On Tue, 8 Sep 1998, Bart Warmerdam wrote:
> On Tue, Sep 08, 1998 at 06:15:40PM +1200, Michael Beattie wrote:
> > On 7 Sep 1998, Jens Ritter wrote:
> >
> > > Michael Beattie <[EMAIL PROTECTED]> writes:
> > >
> > > > I was going through my .wav file collection, and after a while (250 odd
> > > > playings) bplay died reporting there was "no room left on device". I
> > > > tried
> > > > starting quake after this... segfault, like I predicted. DMA allocation
> > > > failed.
[...]
> The same problems happens to me too. Is occures when my machine is low on
> physical memory and there seems to be not enough room to allocate the DMA
> buffer. When you start some big programs (memory consumption) like netscape
> and terminate them, does that solve it?? It does to me. Error displayed in
> /var/log/messages is something like "can't allocate DMA buffer" and looks to
> programs like "can't open device /dev/dsp". If so, please post again.

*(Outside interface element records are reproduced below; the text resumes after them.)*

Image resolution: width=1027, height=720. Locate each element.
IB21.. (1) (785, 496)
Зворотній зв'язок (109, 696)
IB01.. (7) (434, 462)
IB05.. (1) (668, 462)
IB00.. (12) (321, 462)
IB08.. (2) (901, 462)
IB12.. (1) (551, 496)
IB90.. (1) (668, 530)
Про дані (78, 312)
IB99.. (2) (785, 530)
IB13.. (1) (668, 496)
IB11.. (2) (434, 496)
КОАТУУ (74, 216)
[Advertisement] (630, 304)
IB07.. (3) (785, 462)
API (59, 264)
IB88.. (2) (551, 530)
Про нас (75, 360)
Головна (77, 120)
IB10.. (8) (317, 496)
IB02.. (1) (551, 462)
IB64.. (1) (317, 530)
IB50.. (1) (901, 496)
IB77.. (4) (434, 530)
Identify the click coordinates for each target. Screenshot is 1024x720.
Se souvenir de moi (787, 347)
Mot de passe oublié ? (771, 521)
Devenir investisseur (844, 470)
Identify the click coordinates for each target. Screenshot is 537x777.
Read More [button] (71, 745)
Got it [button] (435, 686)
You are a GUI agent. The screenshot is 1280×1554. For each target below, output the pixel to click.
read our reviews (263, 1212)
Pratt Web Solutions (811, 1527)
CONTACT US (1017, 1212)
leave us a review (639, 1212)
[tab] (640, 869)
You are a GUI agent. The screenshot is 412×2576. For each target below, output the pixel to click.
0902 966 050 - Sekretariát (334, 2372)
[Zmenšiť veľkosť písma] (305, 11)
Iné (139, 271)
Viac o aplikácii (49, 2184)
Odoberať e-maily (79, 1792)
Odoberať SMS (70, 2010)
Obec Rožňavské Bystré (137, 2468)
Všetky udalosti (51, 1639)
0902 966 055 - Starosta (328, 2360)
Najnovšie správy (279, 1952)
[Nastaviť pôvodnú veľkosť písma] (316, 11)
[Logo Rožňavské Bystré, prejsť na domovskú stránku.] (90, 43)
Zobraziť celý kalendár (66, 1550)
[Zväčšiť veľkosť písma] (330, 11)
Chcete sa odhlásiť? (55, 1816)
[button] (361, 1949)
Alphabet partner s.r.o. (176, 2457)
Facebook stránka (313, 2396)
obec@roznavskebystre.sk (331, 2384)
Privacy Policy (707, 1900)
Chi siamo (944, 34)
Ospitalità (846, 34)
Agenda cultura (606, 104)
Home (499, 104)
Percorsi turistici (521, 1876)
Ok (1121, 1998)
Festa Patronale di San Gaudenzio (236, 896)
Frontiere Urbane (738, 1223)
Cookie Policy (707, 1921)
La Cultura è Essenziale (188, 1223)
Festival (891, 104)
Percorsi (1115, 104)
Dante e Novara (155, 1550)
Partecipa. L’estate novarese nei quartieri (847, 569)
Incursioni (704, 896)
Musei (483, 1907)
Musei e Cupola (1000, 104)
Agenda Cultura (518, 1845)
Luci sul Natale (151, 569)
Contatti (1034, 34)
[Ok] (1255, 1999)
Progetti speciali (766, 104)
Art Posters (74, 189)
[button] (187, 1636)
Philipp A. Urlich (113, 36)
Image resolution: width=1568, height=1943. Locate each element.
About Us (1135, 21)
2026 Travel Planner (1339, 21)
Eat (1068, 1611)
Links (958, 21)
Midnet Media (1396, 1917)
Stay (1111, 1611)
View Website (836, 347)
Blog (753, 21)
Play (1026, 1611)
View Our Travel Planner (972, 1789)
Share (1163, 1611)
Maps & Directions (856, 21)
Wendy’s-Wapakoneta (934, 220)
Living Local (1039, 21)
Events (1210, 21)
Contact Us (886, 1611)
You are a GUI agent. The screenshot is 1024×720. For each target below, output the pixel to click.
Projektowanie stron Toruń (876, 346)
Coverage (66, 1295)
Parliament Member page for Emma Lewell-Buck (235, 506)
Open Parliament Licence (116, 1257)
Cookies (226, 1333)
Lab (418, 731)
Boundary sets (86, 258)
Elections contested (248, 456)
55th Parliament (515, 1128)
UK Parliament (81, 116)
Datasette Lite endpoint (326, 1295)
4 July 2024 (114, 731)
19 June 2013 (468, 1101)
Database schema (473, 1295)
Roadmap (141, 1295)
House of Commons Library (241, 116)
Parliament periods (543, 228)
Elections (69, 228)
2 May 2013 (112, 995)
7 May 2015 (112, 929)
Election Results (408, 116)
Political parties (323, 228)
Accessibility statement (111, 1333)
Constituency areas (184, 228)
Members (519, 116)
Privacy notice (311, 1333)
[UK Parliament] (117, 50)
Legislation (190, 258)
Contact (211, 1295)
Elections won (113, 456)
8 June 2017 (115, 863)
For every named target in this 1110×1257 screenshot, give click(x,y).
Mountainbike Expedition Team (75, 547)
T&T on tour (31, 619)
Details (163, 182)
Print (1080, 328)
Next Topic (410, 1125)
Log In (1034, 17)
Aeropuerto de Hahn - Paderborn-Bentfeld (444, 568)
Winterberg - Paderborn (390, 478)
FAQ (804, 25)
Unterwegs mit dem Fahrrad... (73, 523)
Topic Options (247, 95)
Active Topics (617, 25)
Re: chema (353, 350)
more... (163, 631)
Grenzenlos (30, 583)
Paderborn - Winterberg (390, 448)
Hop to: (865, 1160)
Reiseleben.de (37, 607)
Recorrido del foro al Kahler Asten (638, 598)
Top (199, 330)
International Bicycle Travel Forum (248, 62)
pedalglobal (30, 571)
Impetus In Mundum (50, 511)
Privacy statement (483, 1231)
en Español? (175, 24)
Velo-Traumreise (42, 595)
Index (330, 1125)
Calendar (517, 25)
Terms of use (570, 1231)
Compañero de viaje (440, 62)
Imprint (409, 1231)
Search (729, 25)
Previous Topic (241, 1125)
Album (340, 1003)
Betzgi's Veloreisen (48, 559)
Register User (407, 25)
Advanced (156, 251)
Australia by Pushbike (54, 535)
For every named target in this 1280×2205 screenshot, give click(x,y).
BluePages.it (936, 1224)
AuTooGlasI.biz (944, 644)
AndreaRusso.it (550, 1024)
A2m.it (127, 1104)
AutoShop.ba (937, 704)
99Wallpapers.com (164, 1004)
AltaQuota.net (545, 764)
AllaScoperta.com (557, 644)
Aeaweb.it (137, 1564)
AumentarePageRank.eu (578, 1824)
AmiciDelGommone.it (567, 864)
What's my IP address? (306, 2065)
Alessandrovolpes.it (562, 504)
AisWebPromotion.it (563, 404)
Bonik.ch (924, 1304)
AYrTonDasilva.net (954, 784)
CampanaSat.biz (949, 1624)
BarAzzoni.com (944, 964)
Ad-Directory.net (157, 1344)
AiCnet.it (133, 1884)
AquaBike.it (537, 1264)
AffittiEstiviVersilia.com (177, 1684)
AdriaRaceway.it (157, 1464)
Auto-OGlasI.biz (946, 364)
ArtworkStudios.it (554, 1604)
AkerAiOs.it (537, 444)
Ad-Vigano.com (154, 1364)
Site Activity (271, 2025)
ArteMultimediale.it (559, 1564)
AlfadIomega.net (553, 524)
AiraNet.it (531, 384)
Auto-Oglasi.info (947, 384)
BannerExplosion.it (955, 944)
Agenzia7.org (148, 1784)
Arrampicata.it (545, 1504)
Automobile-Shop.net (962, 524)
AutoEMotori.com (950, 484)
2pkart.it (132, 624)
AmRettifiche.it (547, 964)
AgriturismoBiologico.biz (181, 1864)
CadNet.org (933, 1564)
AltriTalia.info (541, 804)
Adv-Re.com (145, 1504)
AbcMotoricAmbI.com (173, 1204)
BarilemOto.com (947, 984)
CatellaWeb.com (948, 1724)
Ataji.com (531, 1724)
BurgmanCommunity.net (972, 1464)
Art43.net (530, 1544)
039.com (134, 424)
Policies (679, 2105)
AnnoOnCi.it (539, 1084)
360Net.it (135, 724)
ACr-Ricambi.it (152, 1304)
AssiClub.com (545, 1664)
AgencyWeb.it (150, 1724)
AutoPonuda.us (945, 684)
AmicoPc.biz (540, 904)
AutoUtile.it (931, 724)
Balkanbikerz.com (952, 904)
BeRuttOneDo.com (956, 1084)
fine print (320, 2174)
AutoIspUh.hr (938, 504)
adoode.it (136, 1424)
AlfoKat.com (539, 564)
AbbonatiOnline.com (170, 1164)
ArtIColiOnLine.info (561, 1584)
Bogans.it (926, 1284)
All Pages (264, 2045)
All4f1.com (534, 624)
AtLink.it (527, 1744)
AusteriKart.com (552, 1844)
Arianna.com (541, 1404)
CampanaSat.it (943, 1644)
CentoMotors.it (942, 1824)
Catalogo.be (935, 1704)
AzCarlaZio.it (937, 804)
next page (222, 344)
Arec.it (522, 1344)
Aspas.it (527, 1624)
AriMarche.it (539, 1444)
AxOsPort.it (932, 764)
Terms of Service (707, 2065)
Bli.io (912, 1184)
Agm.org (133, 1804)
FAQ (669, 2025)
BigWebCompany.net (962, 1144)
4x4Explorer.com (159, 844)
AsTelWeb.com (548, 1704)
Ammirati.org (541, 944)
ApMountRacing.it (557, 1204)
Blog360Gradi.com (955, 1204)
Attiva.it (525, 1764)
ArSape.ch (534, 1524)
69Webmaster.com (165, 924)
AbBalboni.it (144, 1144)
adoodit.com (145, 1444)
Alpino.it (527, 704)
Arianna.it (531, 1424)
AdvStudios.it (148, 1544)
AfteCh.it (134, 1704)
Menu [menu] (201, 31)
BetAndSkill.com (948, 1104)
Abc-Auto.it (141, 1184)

Unfortunately, the PC ISA DMA controller can't address memory beyond the
first 16MB. So, when a DMA buffer is requested, the kernel has to find a
continuous chunk of memory that is physically below 16MB. If it can't find
it, too bad.
Launching a big program like Netscape and exiting will often clear up
some memory if it forces some swapping. There's also a program called
"swapout" from ftape which tries to clear out some DMA-able memory. (Since
ftape uses the floppy controller and DMA, it also needs buffers below
16MB.)
Sincerely,
Ray Ingles (248) 377-7735 [EMAIL PROTECTED]
"Every question has a simple, easy-to-understand wrong answer."